Kathryn Joyce is a secular feminist alarmed about "patriarchalism" among evangelicals. She admits that most evangelicals are not homeschoolers who think all birth control is wrong, but that subset provides a colorful, anecdote-rich stand-in for her main target: all evangelicals who believe in complementary gender roles. Quiverfull is typical left-wing reporting: Journalistic propagandists used to love to make Randall Terry the representative of all pro-lifers, and Joyce does similar things here. She portrays some individual women in the movement sympathetically and points out dangers on the extremes, but the emphasis is on scaring readers by suggesting these families' lifestyle choices are the leading edge of a threatening political movement.
Sociologist Andrew Cherlin observes that Americans embrace two contradictory cultural values: respect for marriage and individualism.

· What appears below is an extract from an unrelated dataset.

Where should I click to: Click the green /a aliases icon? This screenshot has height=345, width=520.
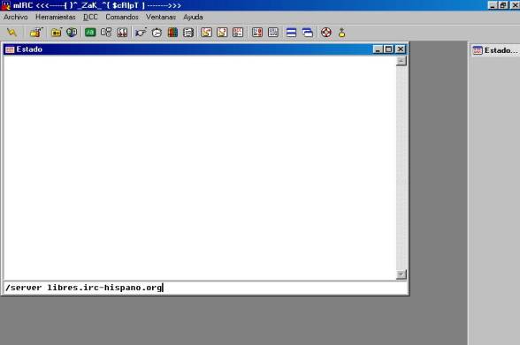90,33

Marriage holds a much stronger place in American life than in Europe. Americans are quick to marry, but they are also quick to divorce because they embrace an expressive individualism in which man's chief end is to pursue emotional satisfaction. Cherlin traces the role religion and law have played in America's understanding of marriage, and he is most interested in what effect all this pairing up and splitting up has on children. Christians might also read to learn more about the influences that have made the church look so much like the world.

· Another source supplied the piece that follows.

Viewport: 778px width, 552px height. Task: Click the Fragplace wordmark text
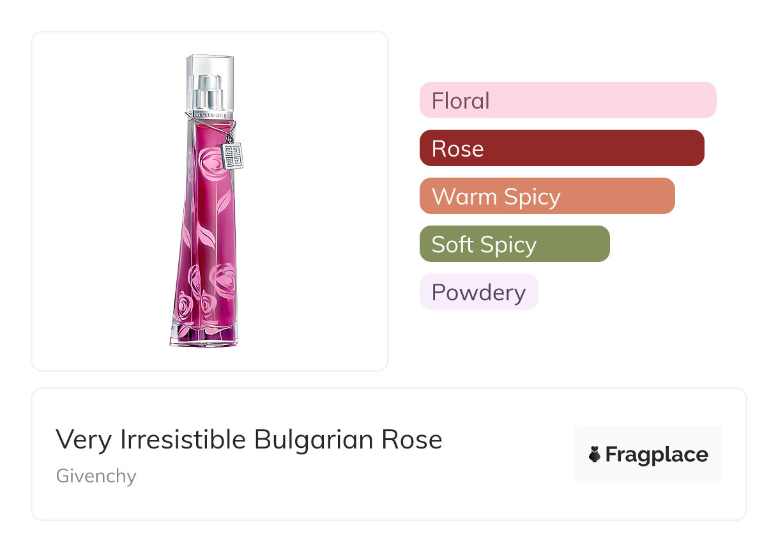[x=656, y=454]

James Montgomery Boice, pastor of Philadelphia's Tenth Presbyterian Church for 30 years, wrote this book shortly before his death nine years ago. Crossway recently reissued it in paperback, and it is as timely now as it was then. Boice argues that the evangelical church is sick, the cause is worldliness, and one result is sick marriages. He then offers the antidote to worldliness, a return to the great doctrines of the Reformation: scripture alone, Christ alone, grace alone, faith alone, and glory to God alone. Boice shows how these biblical doctrines need to be revived in our churches if Christians are to be salt and light.

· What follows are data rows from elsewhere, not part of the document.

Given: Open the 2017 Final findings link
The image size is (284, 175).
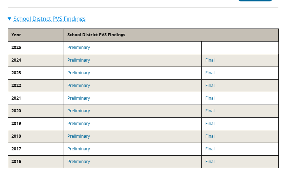Looking at the screenshot, I should coord(210,149).
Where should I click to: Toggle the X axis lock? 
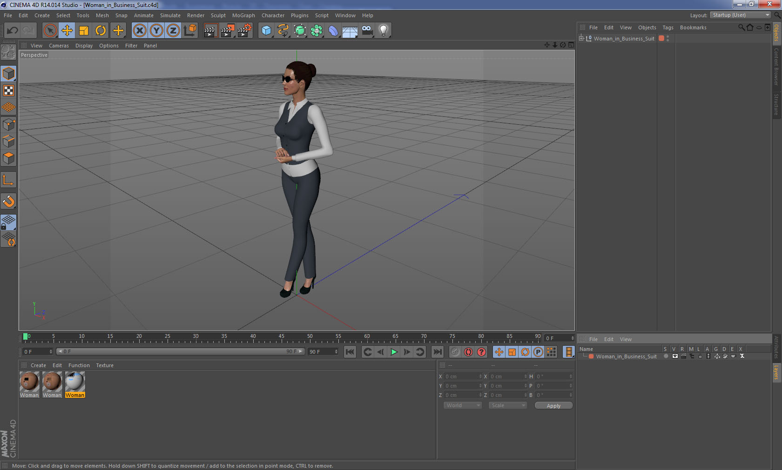(x=139, y=31)
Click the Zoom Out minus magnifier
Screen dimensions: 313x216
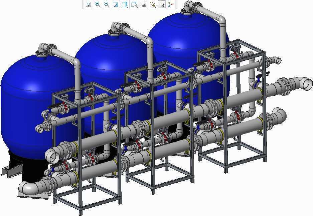(x=107, y=4)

We live in a time when even Christians struggle to stay married, perhaps because we don't understand how our marriages are meant to "put the covenant relationship of Christ and His church on display." John Piper's fine book aims to shift our eyes to this larger picture. He establishes biblically the foundations for marriage and shows-whether he's talking about headship, submission, or children-the importance of this larger context. He wonderfully describes how we receive grace, forgiveness, and justification vertically, and then "bend it out" horizontally to our spouses: "Let the measure of God's grace to you in the cross of Christ be the measure of your grace to your spouse."
With so much written about the troubles of marriage, it's refreshing to view it from the eyes of a 6-year-old. That's what Sally Lloyd-Jones, author of The Jesus Storybook Bible, gives us in How to Get Married by Me the Bride (Random House, 2009). Lloyd-Jones' cheeky prose and Sue Heap's lively illustrations combine in a delightful how-to book on marriage, chock full of good advice on choosing a mate. What advice, you ask? Here's a sample: "You can marry anyone you like! (Except they need to like you back.)" How about etiquette? "You have to be nice. For instance, no one will want to marry you if you gobble up all their candy and never offer them any." And advice on proper love talk: "From now on, you say, 'Sweetheart, where are you, My Sweetheart?' And after the ceremony: "You have to yell, 'Hooray!' and then do some cartwheels for joy." Something brides and grooms would do well to remember.